URBANA, Ill. – In an era of increasing energy prices, many Americans insulate and seal up their homes during the winter months. Although this can result in savings on the monthly power bill, sealing the home can concentrate indoor air pollutants and cause various health problems.
“Making a building airtight limits the exchange of fresh air,” explains University of Illinois Extension educator, Chris Enroth.
Volatile organic compounds, or VOCs, are present in many of our modern-day home furnishings and are a major source of indoor air pollution. Benzene is an example of a VOC and is among the top 20 most widely used chemicals in the U.S. Benzene is present in many types of products such as ink, oils, paints, plastics, rubber, detergent, dyes, and more. Homes with gas ranges or an attached garage typically have higher levels of benzene, as it is present in gasoline and vehicle exhaust.
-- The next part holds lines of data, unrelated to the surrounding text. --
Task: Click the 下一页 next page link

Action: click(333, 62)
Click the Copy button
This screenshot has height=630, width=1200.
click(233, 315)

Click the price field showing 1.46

Humans are another major contributor to indoor air pollution. “Think about the cabin of a passenger plane,” Enroth explains. “We exhale the gas carbon dioxide, shed skin cells and hair, sneeze, cough, and so on. When we are outside, humans integrate into a complex web of life that manages these by-products. Seal a bunch of people up in a small artificial space, and you need some serious ventilation.”
Air filters can remove the majority of pollutants, but it is tough to rid a home of trace VOC elements. That’s where indoor plants come in. Several studies have shown that many indoor plants have an ability to filter out VOCs and other air pollutants.
Enroth adds, “It is believed that most of these air pollutants are filtered out as part of the plant’s photosynthesis activities. The air cleansing process is ongoing, so long as the plant is growing and healthy.”
An ongoing study examined five common houseplants and their efficiency at extracting VOCs from the air. It was found that dracaena was the most effective houseplant at absorbing acetone, a commonly used VOC found in products like nail polish remover. However, bromeliads performed best in the removal of six of the eight VOCs tested in the study.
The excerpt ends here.